Pinta desde que se conhece, tenra idade, portanto. Das migrações aos retratos, do corpo à multiculturalidade, Manecas Camelo descobre-se frente a frente com a pintura num processo criativo “honesto e libertador”, que o consagra um dos principais artistas plásticos da cena bracarense. Aos 58 anos, Camelo “ataca” quadros com traços explosivos e soltos que são marca-de-água do seu trabalho.
É uma pessoa espontânea, atesta quem o conhece. Ultimamente é professor de disciplinas do currículo artístico na escola secundária de Vila Verde, mas pintor foi-o toda a vida. “Só paro de pintar quando deixar de ver”, confessa antes de deambular pela morte, pelas migrações, pelo corpo da mulher, pela riqueza de dezenas de personagens do último quadro: “O burro, o palhaço, o observador, a mãe a amamentar, os fantasmas estão lá todos”.
Nalgumas das galerias mais conceituadas de Braga, o artista expõe e expôs, como na Zet Gallery ou na Casa dos Crivos. Recentemente, os retratos híper expressivos de lendas do Rock, volumosos e acentuados, compuseram a série de obras mais popular produzida por Camelo que colocou alguns retratos na Saatchi Gallery, em Londres.
Não só os retratos, como as paisagens aprofundadas a espátula, os desenhos crus a tinta-da-china, ou os corpos definidos e cromados intensamente, são parte substancial da bagagem que carrega de cada vez que muda de pouso.

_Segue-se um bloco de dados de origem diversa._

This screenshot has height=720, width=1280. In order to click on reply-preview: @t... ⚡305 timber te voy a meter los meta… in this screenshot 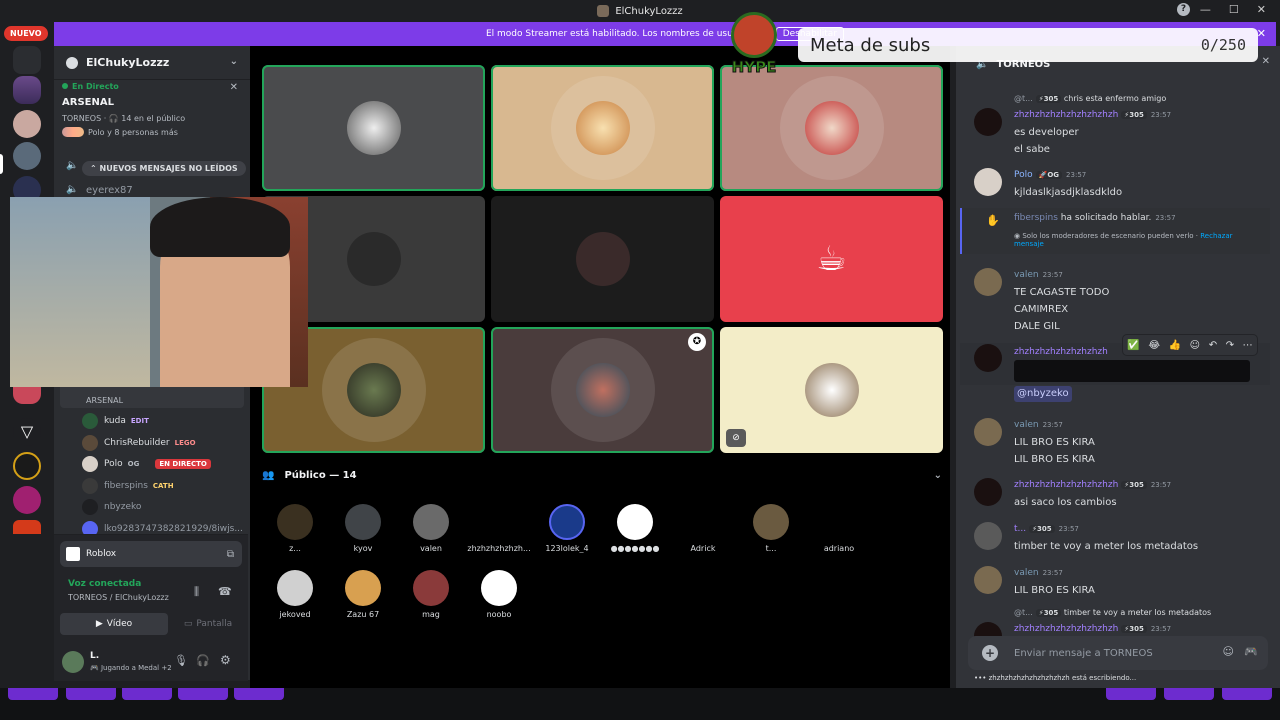, I will do `click(1112, 612)`.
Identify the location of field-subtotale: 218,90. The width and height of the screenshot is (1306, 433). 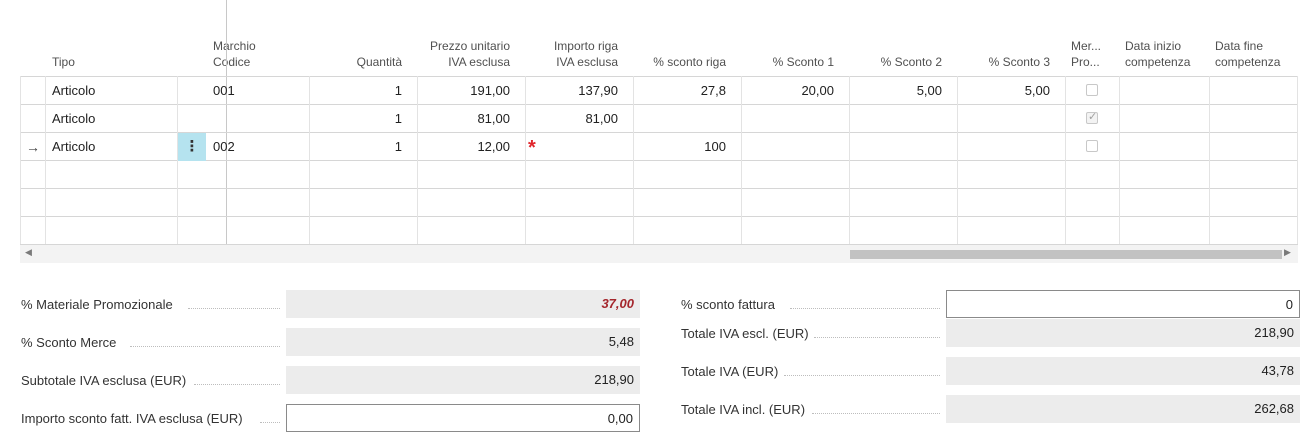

O seu estúdio instalar-se-á novamente no rés-do-chão de um bar no centro histórico de Braga, “Setra”, para estabelecer uma “galeria de autor”. “Irei também apresentar trabalhos de outros artistas porque há falha de galerias na cidade. De certa forma, há falta de locais onde os artistas possam expor as suas obras. Há pouca iniciativa privada”, afirma.
Critica a censura, o revisionismo histórico e o preconceito cultural na produção artística, que contagia a europa: “a escravatura foi uma parte do passado, do meu passado, se a houve eu quero vê-la, quero senti-la, por isso é um disparate a polémica dos quadros na Assembleia da República”.
“A única que coisa nova que posso trazer para a pintura é a minha identidade, na verdade descubro-a através da pintura. É isso, a pintura honesta. De resto, só comecei a expor mais, quando me disseram para não ser egoísta”, relembra Manecas Camelo, sobre o radical da sua produção cultural.
“No início tinha pouco dinheiro para tinta, por isso utilizava matéria e era tudo à base de colas e de tecidos. Já pintei a óleo, mas a essência de terebentina dava-me umas dores de cabeça medonhas, e agora utilizo acrílico”, recorda sobre as técnicas plásticas que empregou nos últimos 30 anos.
“A pintura é um ato isolado, apesar de eu já ter feito performances de pintura ao vivo, mas prefiro pintar só, e há telas mais difíceis do que outras, tenho algumas paradas há anos. Falta-lhes qualquer coisa”, explica quanto a um método de criação que não tem “segredos”. “Já está tudo inventado”.
No dia 17 de dezembro, figuras africanas criadas antes da pandemia estarão patentes no Vila Galé e em março na Universidade do Minho. A série que Manecas desenvolve atualmente apelida-a de “Multiculturalidades”, que vem do lastro das “Migrações”, produto do contacto entre povos.
“O que nos diferencia dos outros animais não é a razão, é sabermos criar”, atira Camelo antes de deambular pela morte, pelas migrações, pelo corpo da mulher, pela riqueza das dezenas de personagens do último quadro “o burro, o palhaço, o observador, a mãe a amamentar, os fantasmas que estão lá todos”.